Considering the identity and existential crises inherent in people with PGD, it’s easy to see it’s different from garden variety depression. As such, it deserves its own study because it will require unique intervention. PGD is essentially noting that it’s not only important to understand the person is depressed but also to understand the unique conflicts that must be navigated. This new diagnostic category will invite clinicians to study the uniquities and better prepare.

For example, many people with PGD have a disrupted sense of identity without the deceased. They struggle to integrate socially without the person and thus isolate, which further stirs the grief; and there is not only sadness, but bitterness, or all-consuming emotional numbness, perhaps even to the point of dissociation so painful is the loss (DSM-5-TR).

Some Prozac and cognitive therapy likely won’t cut it, especially when it has been recognized that PGD has a lot in common with one of the most complicated conditions of all: PTSD (e.g., Maercker & Lalor, 2012). In fact, some researchers like Maccallum and Bryant (2019) noted that PGD seems to respond more favorably to more trauma-focused interventions than depression-focused ones.

While anyone familiar with existential psychotherapy will know that life and death are the bread and butter of the approach, it will be interesting to see how existentialism, which is more akin to analysis than it is to the often-favored cognitive-behavioral therapy (CBT) approaches, might be integrated into CBT as pointed interventions are trialed.

Further, research has been going on for years regarding the effects of grief on the body. It is not only a matter of the brain, but it seems that there are frequently concurrent physical problems that develop alongside the depression in the prolonged aggrieved that leads to morbidity (e.g., Fagundes et al., 2019; O'Connor, 2019). Therefore, it may also become important to immediately integrate physiological examination/intervention in those identified with PDG because there is a high correlation between physical comorbidities and mortality.

Ultimately, PGD does not simply apply a pathological label to grief and is beneficial to clinically recognize for more accurate intervention.

Disclaimer: The material provided in this post is for informational purposes only and not intended to diagnose, treat, or prevent any illness in readers. The information should not replace personalized care from an individual's provider or formal supervision if you’re a practitioner or student.

References

American Psychiatric Association. (2013). Diagnostic and statistical manual of mental disorders (5th ed, text revision).
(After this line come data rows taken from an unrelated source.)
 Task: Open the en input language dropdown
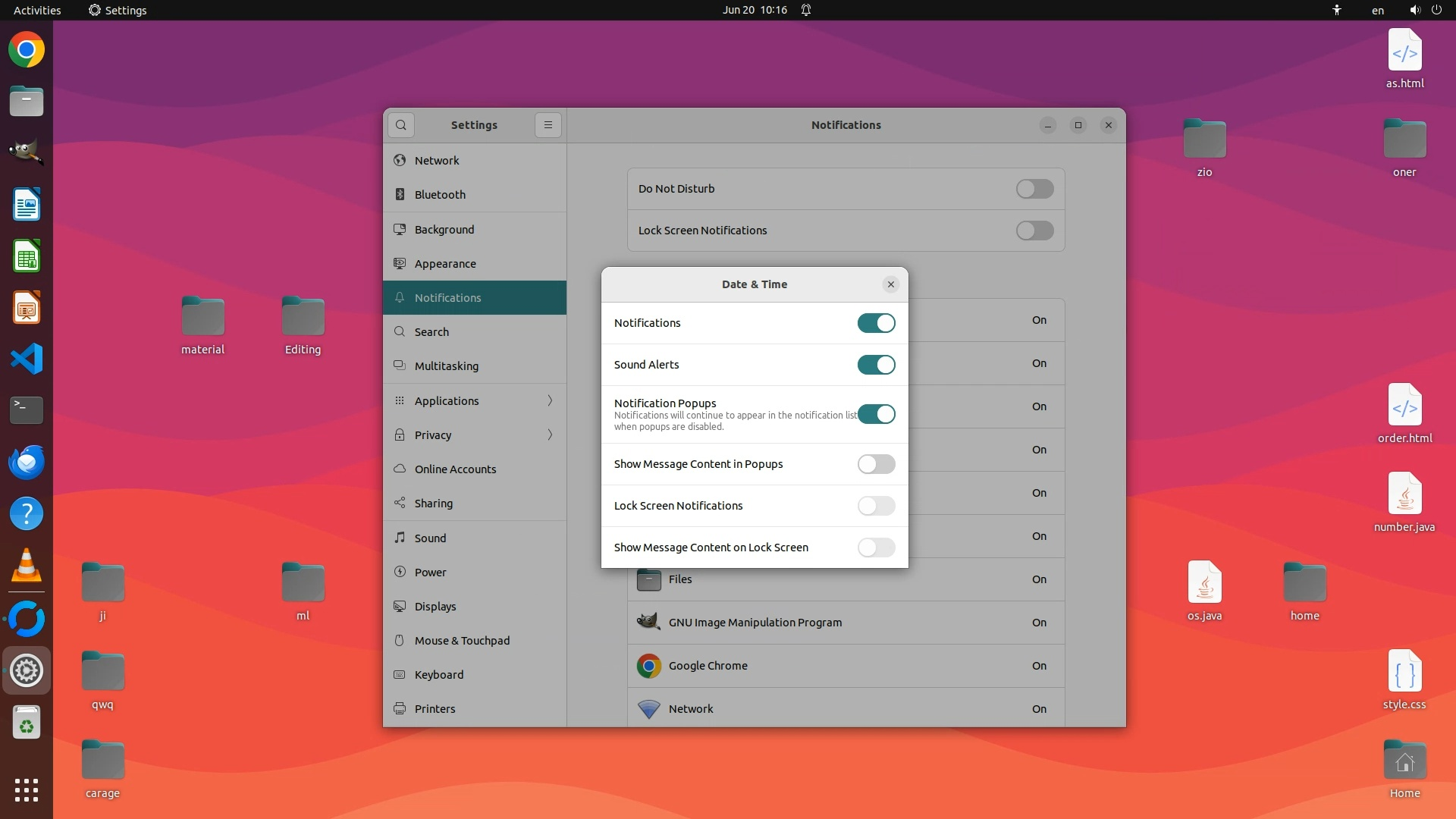coord(1378,10)
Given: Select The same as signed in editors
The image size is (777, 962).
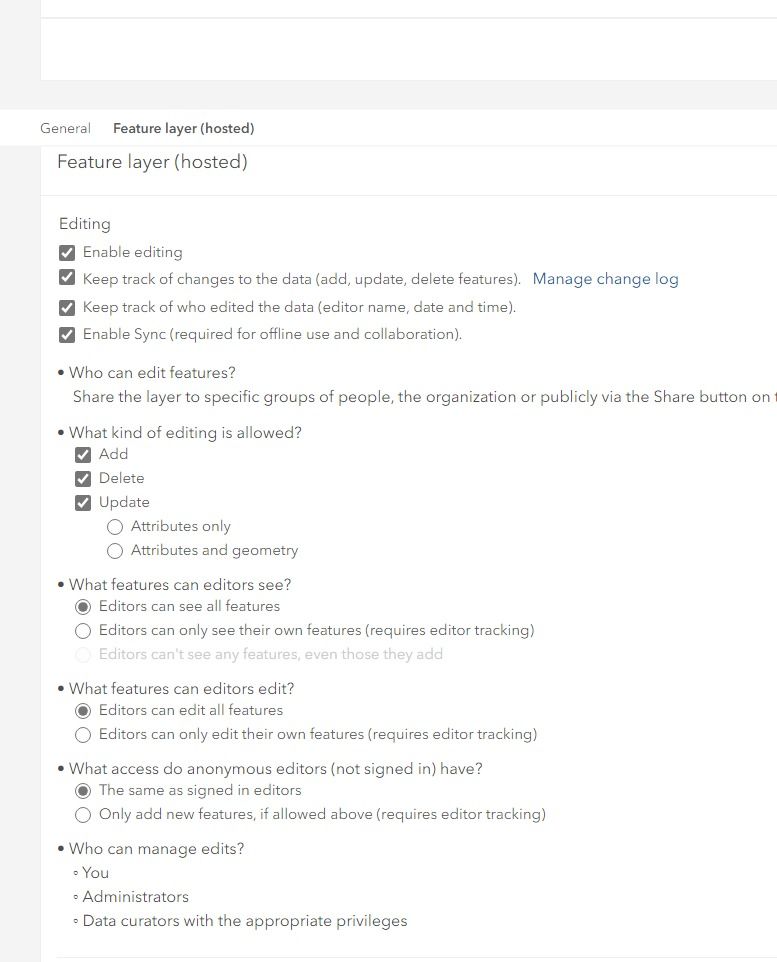Looking at the screenshot, I should point(83,791).
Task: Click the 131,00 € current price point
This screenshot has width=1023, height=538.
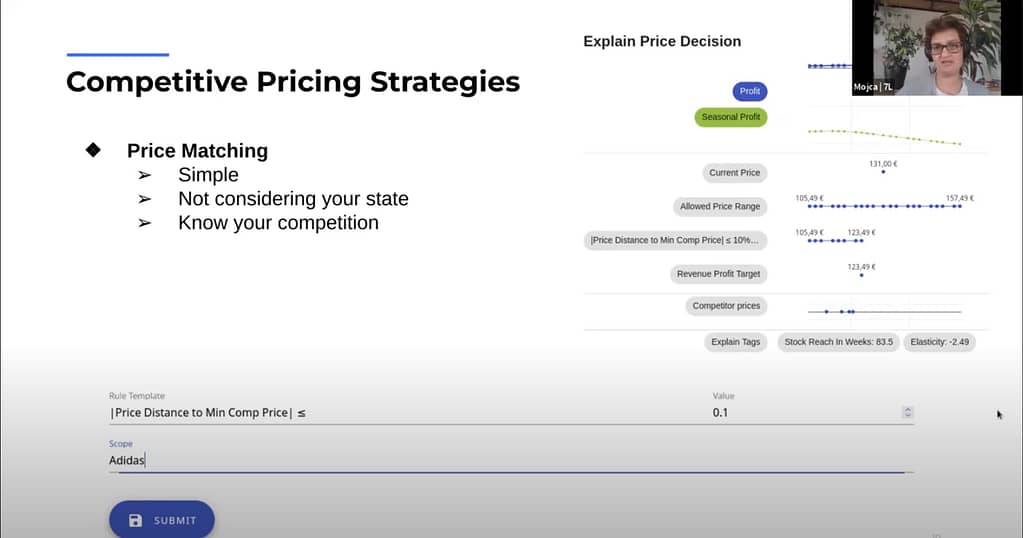Action: pyautogui.click(x=883, y=172)
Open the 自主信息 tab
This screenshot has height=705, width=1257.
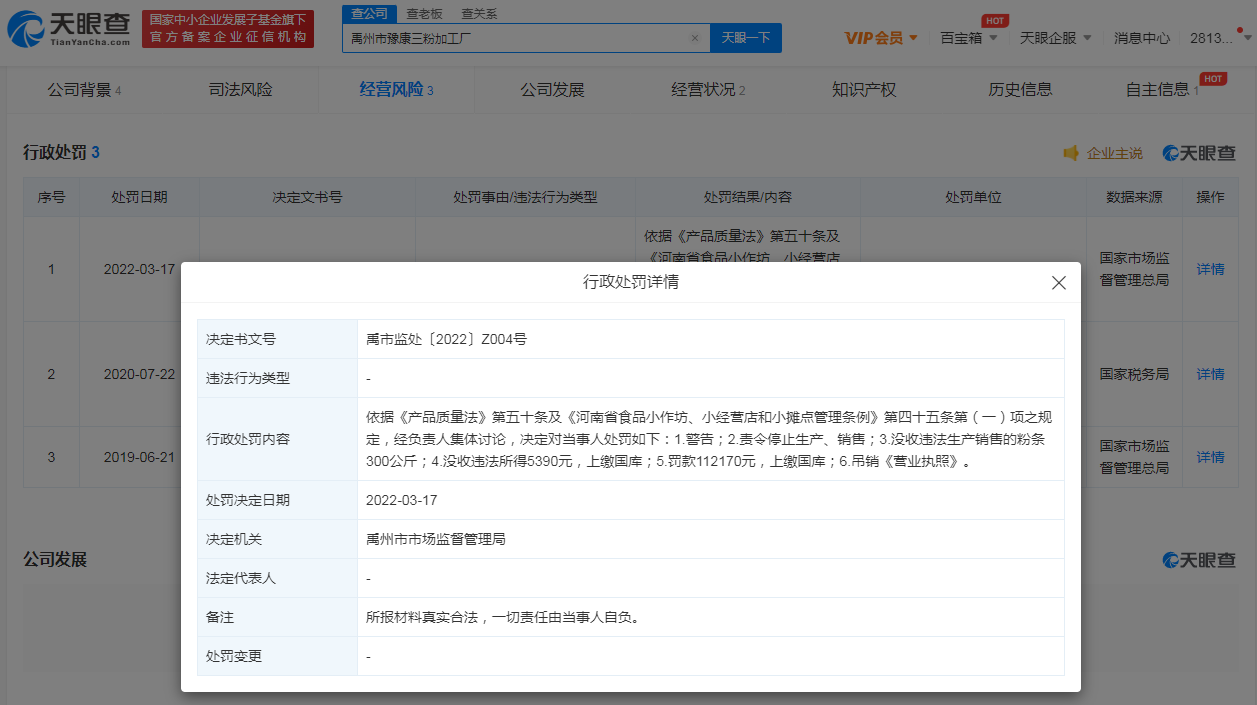click(1160, 90)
Fagundes, C., Brown, R., Chen, M., Murdock,K., Saucedo, L., LeRoy, A., Wu, E., Garcini, L., Shahane, A., Baameur, F., & Heijnen, C. (2019). Grief, depressive symptoms, and inflammation in the spousally-bereaved. Psychoneuroendocrinology, 100, 190-197.

Kakarala, S. E., Roberts, K. E., Rogers, M., Coats, T., Falzarano, F., Gang, J., Chilov, M., Avery, J., Maciejewski, P. K., Lichtenthal, W. G., & Prigerson, H. G. (2020). The neurobiological reward system in Prolonged Grief Disorder (PGD): A systematic review. Psychiatry Research. Neuroimaging, 303, 111135. https://doi.org/10.1016/j.pscychresns.2020.111135

Maccalum, F. & and Bryant, R. (2019). Symptoms of prolonged grief and posttraumatic stress following loss: A latent class analysis. Australian and New Zealand Journal of Psychiatry, 53(1), 59-67. https://doi.org/10.1177%2F0004867418768429

Maercker, A. & Lalor, J. (2012). Diagnostic and clinical considerations in prolonged grief disorder. Dialogues in Clinical Neuroscience, 14(2), 167-176, DOI: 10.31887/DCNS.2012.14.2/amaercker

O'Connor M. F. (2019). Grief: A brief history of research on how body, mind, and brain adapt. Psychosomatic Medicine, 81(8), 731–738. https://doi.org/10.1097/PSY.0000000000000717

Spitzer, R. L., Gibbon, M., Skodol, A. E., Williams, J. B. W., & First, M. B. (Eds.). (2002). DSM-IV-TR casebook: A learning companion to the diagnostic and statistical manual of mental disorders (4th ed., text rev.). American Psychiatric Publishing, Inc.